>>>

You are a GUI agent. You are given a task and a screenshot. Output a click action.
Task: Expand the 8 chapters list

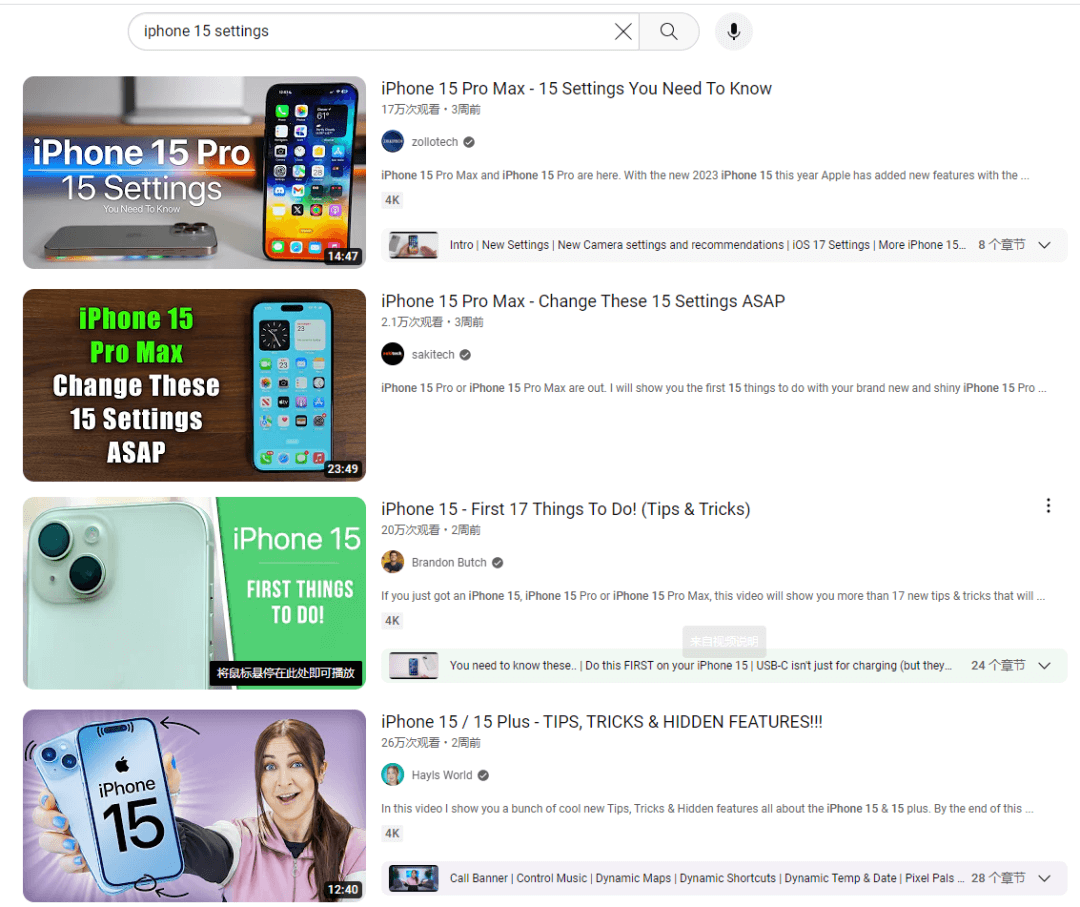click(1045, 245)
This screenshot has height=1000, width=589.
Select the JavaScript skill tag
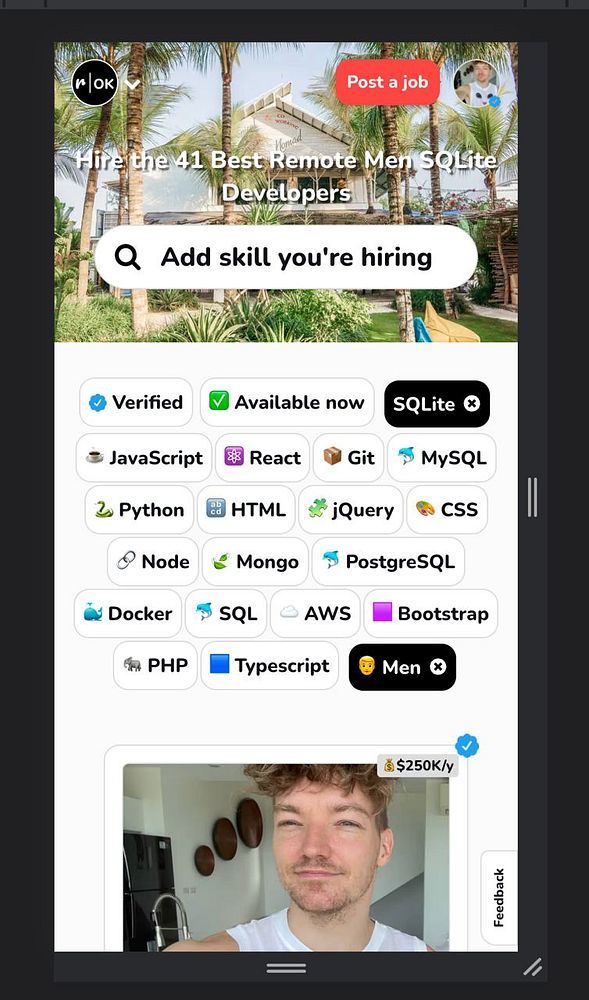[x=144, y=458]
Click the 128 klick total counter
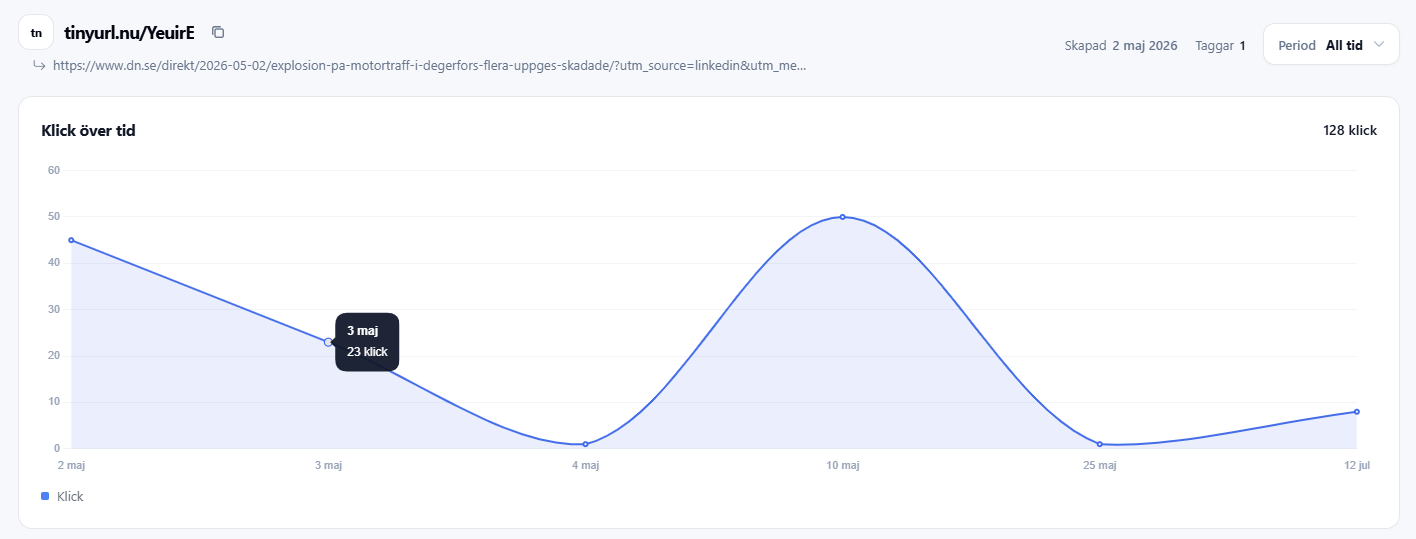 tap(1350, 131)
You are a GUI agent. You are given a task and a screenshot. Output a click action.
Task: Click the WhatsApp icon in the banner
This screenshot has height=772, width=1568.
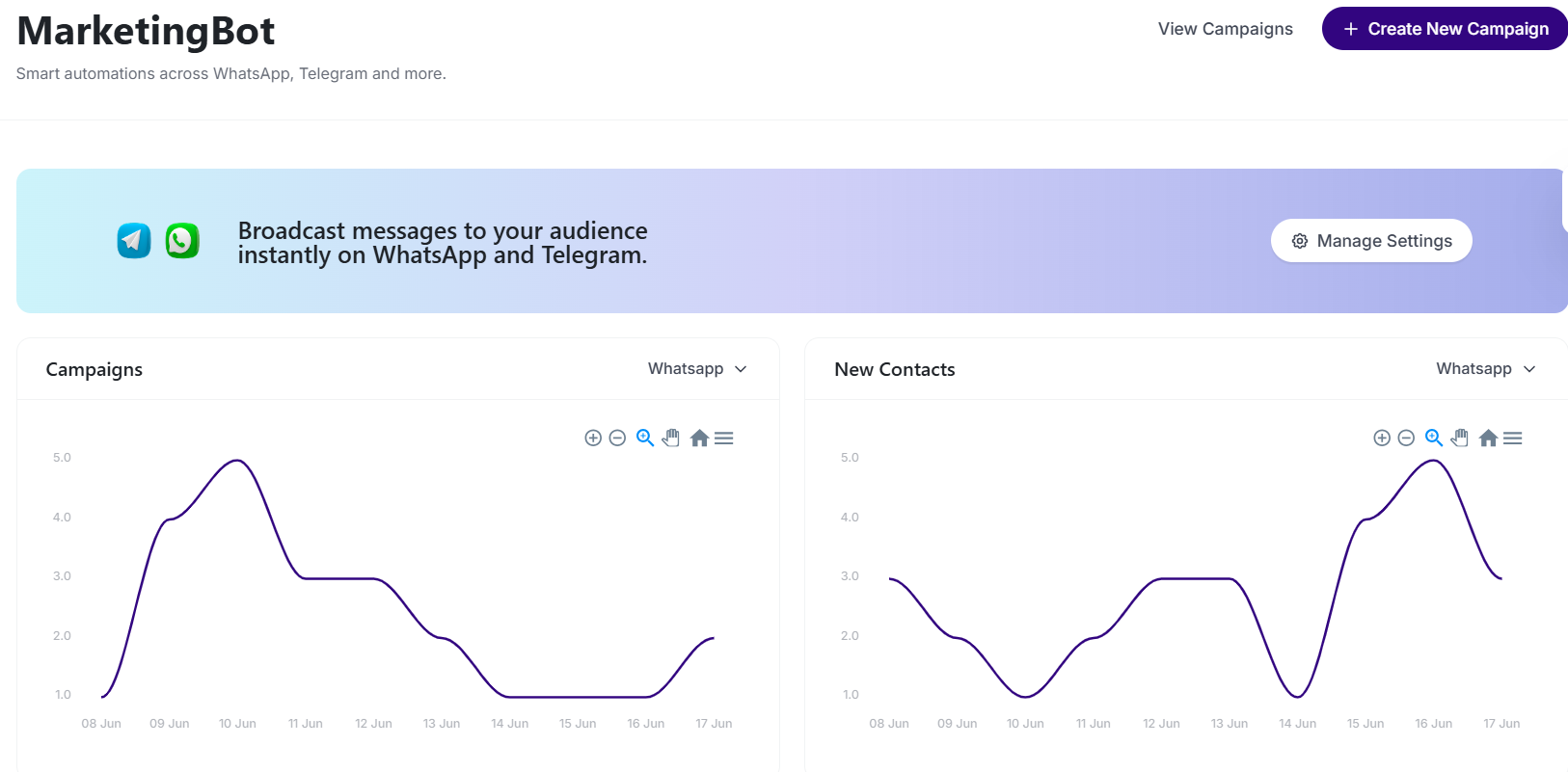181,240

<<<

#### What the exercise asks
The answer should hold every line of the listing, copied exactly, with no pictures.

#### Reply
You are a GUI agent. You are given a task and a screenshot. Output a click action.
Task: Expand the 8 chapters list

click(1045, 245)
This screenshot has height=1000, width=589.
Select the JavaScript skill tag
[x=144, y=458]
Click the 128 klick total counter
 tap(1350, 131)
You are a GUI agent. You are given a task and a screenshot. Output a click action.
Task: Click the WhatsApp icon in the banner
This screenshot has height=772, width=1568.
181,240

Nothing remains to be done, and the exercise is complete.